ASSIGNMENT. Return exactly the lines of the records below, starting at the line that contains "The image size is (1389, 868)." and ending at the line that contains "Given: Expand the 背景 layer folder", with both of those lines kept.
──────
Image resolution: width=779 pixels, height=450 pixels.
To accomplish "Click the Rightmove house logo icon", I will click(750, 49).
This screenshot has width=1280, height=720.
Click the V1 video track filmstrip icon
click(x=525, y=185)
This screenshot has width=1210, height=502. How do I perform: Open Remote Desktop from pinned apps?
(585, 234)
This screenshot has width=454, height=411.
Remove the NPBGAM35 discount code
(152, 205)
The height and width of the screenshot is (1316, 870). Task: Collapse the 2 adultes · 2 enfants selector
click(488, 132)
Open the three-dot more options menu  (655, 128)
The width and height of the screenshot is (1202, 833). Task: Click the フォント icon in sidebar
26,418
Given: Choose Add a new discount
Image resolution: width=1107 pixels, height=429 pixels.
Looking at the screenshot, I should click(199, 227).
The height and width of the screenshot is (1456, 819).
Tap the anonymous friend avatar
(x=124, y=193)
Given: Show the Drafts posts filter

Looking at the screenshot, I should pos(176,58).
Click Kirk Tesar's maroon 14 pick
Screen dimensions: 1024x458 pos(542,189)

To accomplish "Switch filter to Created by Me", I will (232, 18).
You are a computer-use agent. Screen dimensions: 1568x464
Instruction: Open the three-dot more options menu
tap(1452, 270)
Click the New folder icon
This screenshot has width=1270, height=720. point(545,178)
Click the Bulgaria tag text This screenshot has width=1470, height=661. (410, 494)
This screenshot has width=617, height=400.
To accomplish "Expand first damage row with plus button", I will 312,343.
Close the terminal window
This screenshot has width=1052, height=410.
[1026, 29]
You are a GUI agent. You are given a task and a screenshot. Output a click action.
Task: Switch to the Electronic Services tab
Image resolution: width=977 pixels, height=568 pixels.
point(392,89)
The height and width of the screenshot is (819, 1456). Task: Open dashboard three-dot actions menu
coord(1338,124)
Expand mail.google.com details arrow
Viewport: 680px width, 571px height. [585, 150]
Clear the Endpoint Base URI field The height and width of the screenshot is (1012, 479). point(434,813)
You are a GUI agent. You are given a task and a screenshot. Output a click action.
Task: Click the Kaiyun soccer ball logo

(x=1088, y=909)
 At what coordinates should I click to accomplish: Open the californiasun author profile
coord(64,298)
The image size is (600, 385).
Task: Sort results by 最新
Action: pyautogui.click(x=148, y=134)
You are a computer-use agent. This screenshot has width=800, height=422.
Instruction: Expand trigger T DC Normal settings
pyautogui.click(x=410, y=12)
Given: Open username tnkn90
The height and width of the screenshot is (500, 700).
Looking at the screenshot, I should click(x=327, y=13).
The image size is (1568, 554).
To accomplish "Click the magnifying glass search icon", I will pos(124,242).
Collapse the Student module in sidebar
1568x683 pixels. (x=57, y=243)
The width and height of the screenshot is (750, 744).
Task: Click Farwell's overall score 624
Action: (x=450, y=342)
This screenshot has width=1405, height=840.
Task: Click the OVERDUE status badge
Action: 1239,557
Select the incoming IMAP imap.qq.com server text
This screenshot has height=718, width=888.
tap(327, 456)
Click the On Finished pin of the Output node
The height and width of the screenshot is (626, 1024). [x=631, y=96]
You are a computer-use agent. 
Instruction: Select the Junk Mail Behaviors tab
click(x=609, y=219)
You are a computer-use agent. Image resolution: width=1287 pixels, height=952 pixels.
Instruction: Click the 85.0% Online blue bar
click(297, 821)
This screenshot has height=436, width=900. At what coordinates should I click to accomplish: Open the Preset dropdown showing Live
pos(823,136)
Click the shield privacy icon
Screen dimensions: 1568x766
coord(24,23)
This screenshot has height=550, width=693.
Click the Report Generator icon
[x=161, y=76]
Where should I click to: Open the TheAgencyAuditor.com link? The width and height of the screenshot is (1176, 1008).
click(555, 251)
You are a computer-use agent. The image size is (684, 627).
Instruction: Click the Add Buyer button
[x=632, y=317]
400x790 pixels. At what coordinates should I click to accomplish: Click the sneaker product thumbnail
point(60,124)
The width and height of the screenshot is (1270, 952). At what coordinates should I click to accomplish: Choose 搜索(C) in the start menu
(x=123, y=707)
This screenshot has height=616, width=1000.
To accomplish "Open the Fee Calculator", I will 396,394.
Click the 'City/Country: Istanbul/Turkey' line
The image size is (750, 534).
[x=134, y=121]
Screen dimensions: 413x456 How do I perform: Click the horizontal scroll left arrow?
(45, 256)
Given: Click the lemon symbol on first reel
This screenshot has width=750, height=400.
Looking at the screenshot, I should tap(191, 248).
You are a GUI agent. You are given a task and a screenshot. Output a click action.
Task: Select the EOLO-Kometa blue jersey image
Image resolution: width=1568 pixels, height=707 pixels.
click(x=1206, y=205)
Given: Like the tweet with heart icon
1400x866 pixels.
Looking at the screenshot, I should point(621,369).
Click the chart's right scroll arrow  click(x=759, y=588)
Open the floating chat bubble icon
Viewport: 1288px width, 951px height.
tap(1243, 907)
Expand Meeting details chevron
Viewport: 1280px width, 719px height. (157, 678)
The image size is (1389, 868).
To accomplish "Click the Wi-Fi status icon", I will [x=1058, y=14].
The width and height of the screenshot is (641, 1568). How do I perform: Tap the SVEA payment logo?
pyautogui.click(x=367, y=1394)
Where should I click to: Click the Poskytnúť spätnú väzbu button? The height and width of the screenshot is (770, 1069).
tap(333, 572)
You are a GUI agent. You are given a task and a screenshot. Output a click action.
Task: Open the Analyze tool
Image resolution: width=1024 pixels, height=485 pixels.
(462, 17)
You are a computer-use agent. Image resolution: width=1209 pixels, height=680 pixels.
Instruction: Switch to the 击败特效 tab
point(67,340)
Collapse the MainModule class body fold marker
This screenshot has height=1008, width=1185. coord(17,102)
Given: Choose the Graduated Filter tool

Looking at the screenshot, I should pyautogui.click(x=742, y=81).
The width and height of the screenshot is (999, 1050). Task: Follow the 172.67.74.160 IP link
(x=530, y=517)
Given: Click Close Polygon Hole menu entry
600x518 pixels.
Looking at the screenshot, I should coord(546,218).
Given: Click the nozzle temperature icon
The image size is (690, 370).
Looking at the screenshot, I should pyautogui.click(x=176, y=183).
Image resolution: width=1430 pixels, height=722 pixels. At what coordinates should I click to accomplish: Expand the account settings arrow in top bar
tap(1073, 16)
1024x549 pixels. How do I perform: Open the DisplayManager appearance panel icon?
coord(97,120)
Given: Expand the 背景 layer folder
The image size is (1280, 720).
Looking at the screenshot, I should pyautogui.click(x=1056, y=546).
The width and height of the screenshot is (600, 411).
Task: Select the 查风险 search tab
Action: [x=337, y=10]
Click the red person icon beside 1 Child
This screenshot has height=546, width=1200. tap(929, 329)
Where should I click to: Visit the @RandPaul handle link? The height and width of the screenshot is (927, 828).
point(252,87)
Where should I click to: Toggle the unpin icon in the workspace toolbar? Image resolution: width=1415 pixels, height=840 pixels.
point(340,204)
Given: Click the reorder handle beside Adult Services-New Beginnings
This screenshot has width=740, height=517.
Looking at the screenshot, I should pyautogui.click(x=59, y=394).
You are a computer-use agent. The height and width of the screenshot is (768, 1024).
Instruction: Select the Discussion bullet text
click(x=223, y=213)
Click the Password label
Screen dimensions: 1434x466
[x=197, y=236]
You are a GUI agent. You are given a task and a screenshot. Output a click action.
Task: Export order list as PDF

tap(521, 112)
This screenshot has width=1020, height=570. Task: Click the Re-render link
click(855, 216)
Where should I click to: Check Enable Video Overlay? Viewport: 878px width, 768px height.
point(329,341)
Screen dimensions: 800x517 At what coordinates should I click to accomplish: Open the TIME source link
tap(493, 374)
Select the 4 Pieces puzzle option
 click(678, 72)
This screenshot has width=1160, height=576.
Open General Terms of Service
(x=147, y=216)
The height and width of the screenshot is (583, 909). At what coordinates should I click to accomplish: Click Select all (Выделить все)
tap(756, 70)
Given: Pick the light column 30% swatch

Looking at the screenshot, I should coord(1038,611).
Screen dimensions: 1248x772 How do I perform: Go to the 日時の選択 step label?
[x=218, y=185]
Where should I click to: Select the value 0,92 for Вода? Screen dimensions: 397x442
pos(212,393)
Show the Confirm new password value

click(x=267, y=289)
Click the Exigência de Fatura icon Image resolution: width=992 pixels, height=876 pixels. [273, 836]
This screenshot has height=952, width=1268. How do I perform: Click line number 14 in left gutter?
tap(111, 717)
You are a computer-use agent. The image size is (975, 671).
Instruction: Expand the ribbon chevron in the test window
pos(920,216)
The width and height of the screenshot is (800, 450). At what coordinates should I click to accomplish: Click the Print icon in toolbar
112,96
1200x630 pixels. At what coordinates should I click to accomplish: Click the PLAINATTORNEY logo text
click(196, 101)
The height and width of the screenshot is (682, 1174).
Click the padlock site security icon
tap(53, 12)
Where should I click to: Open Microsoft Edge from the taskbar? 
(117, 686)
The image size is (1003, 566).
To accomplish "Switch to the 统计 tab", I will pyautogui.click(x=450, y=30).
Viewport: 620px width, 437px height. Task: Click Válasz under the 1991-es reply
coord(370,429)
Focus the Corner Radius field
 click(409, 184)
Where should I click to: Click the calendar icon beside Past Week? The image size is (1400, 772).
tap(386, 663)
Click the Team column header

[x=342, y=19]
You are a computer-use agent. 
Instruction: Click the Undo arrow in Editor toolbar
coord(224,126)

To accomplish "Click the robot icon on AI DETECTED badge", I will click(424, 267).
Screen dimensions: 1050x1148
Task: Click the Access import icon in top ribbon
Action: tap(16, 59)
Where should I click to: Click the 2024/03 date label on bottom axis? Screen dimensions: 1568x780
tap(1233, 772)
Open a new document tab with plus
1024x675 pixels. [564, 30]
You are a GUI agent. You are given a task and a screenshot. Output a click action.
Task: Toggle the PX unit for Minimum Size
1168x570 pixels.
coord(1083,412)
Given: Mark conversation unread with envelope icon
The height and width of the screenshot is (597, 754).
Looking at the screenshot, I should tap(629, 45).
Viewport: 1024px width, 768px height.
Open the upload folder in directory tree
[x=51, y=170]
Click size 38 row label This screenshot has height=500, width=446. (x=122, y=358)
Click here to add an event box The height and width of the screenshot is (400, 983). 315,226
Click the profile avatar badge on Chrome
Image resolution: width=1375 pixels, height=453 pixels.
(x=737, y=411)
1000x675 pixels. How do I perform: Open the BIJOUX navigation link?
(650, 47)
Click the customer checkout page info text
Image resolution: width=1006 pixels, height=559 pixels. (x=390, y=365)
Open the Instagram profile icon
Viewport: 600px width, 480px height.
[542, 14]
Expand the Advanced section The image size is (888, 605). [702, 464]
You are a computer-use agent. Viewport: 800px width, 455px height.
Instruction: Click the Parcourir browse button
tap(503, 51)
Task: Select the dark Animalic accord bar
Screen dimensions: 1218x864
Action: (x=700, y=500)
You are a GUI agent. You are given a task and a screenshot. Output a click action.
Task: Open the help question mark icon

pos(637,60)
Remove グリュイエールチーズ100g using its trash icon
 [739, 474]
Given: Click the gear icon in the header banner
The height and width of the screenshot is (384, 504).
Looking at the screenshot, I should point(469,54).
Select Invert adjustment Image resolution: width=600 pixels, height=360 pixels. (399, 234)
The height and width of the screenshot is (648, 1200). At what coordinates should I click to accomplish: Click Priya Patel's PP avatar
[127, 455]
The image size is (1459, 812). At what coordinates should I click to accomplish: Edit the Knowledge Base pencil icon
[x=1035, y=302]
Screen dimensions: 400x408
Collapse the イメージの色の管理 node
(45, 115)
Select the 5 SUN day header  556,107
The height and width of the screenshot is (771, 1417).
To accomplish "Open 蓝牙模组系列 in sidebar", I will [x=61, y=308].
──────
ANSWER BOX.
The image size is (1389, 868).
To accomplish "Click the Wi-Fi status icon", I will [x=1058, y=14].
The width and height of the screenshot is (641, 1568). How do I perform: Tap the SVEA payment logo?
pyautogui.click(x=367, y=1394)
Where should I click to: Click the Poskytnúť spätnú väzbu button? The height and width of the screenshot is (770, 1069).
tap(333, 572)
You are a GUI agent. You are given a task and a screenshot. Output a click action.
Task: Open the Analyze tool
Image resolution: width=1024 pixels, height=485 pixels.
(462, 17)
You are a computer-use agent. Image resolution: width=1209 pixels, height=680 pixels.
Instruction: Switch to the 击败特效 tab
point(67,340)
Collapse the MainModule class body fold marker
This screenshot has height=1008, width=1185. coord(17,102)
Given: Choose the Graduated Filter tool

Looking at the screenshot, I should pyautogui.click(x=742, y=81).
The width and height of the screenshot is (999, 1050). Task: Follow the 172.67.74.160 IP link
(x=530, y=517)
Given: Click Close Polygon Hole menu entry
600x518 pixels.
Looking at the screenshot, I should coord(546,218).
Given: Click the nozzle temperature icon
The image size is (690, 370).
Looking at the screenshot, I should pyautogui.click(x=176, y=183).
Image resolution: width=1430 pixels, height=722 pixels. At what coordinates should I click to accomplish: Expand the account settings arrow in top bar
tap(1073, 16)
1024x549 pixels. How do I perform: Open the DisplayManager appearance panel icon?
coord(97,120)
Given: Expand the 背景 layer folder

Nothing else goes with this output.